# [Activity]
Answer these questions using the sleep tips below.
1. When staying up later on a weekend, how many hours past your ideal bedtime at most should you go?
2. What should you do in the morning if you can't get natural sunlight?
3. What name is given to the list you jot down before bed?

# [Document section]

***

- Listen to your body. If you're tired, you need more sleep. The longer you stay up, the harder it will be to fall asleep. It is ironic, but sleep deprivation leads to insomnia. If you suffer, try to get extra zzz's on a weekend to fill the deficit. But don't allow yourself to sleep so late that you can't go to bed on time that night. (Note: many kids get hyper when they're tired, so don't be fooled if they have lots of energy in the evening. If they don't wake easily in the morning, they are tired!)
- Routines. Go to bed and get up at the same times every night. If you stay up later on a weekend, be sure it isn't more than 2 hours past your ideal bedtime.
- If you have a hard time getting up, try to get natural sunlight as soon as possible in the morning. It helps set your circadian rhythm. If you can't get natural sunlight, turn on lights in your home.
- Conversely, start turning down lights a few hours before bedtime. Avoid screens (tv, computers, smart phones). Lights keep you from feeling tired. Don't let them keep you up!
- Journal before bed if thoughts keep you awake. People who spend bedtime thinking about everything can't sleep. Jot a few things down to give yourself permission to not think anymore. Sounds weird, but this "worry list" works for many people!

***

# [Recorded information]
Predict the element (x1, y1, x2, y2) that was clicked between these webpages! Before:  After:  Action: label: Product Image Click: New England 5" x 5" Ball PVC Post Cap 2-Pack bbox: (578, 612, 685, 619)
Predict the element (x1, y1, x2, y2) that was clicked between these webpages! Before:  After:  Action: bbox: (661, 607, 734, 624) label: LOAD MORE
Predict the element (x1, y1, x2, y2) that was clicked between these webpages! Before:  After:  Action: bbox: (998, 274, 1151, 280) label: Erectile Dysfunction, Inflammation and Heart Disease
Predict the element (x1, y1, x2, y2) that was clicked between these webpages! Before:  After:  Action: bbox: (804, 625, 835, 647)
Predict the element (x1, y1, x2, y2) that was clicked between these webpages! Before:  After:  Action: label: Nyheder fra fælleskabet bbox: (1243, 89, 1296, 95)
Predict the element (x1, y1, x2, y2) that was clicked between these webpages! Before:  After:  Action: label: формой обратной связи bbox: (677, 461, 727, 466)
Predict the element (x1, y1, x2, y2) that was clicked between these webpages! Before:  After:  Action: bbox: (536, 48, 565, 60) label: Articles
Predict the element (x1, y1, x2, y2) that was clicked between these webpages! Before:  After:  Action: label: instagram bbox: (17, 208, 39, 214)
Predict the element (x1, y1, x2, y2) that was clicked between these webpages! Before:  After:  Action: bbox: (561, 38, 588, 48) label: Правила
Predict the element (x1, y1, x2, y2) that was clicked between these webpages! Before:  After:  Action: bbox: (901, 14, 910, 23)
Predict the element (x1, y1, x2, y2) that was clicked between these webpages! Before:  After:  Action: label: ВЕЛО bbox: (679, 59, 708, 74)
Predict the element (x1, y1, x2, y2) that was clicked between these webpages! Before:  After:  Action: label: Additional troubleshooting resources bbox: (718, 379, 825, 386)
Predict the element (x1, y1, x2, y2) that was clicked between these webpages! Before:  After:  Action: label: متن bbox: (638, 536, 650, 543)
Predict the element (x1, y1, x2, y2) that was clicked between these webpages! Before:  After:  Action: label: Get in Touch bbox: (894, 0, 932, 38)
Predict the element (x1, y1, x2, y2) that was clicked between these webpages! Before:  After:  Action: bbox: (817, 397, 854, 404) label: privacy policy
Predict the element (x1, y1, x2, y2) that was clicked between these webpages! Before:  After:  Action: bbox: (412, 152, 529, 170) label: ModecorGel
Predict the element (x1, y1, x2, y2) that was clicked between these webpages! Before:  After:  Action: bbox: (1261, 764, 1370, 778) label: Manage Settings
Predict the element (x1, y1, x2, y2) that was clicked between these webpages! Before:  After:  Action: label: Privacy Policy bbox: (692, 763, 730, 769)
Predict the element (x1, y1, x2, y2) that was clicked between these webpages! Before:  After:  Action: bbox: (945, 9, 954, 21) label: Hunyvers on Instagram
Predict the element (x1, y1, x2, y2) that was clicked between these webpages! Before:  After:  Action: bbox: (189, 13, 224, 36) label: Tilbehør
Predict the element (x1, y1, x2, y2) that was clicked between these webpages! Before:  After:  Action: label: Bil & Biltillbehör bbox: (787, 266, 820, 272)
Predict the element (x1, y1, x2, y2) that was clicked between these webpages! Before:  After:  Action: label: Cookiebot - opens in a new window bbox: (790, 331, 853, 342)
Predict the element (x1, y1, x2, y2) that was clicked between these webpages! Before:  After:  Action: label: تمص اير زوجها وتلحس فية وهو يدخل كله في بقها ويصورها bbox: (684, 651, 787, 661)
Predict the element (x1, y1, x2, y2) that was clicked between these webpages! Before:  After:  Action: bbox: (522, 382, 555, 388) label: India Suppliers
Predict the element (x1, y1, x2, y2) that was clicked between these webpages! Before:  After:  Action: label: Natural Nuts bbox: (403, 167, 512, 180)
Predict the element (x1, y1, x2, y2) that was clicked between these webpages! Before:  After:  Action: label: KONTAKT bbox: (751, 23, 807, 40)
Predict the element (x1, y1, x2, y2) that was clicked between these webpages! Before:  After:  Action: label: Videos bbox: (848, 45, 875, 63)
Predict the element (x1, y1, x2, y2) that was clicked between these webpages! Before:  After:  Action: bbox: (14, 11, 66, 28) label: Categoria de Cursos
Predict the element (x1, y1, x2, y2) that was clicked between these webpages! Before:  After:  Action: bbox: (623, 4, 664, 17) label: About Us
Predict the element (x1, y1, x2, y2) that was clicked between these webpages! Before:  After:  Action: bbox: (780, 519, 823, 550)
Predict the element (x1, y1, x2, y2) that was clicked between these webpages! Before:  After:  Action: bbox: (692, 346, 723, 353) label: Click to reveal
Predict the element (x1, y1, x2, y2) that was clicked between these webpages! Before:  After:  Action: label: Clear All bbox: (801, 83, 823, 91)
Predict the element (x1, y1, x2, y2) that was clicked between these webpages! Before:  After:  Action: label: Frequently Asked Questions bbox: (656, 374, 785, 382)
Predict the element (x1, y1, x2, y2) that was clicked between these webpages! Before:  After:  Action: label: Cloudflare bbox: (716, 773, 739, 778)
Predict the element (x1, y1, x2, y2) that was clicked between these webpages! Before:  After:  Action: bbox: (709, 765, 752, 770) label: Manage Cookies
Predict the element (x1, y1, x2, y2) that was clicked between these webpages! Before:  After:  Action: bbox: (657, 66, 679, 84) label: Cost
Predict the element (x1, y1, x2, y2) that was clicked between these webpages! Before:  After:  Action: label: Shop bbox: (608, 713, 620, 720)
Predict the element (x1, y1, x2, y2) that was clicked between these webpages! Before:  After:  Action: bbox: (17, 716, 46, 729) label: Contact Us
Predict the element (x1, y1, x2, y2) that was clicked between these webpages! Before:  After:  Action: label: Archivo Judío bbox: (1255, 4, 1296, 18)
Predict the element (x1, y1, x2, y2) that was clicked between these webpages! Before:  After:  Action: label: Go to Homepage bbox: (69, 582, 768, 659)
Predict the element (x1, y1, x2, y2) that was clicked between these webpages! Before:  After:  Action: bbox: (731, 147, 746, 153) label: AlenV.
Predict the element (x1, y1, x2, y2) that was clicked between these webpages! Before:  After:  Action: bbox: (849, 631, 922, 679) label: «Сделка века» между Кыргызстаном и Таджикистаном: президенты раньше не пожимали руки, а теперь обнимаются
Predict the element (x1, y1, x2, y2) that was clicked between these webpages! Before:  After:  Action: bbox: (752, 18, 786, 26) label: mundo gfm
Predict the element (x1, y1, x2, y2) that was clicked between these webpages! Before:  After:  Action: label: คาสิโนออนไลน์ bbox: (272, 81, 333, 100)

***

# [Solved problem]
1. No more than 2 hours.
2. Turn on lights in your home.
3. A "worry list."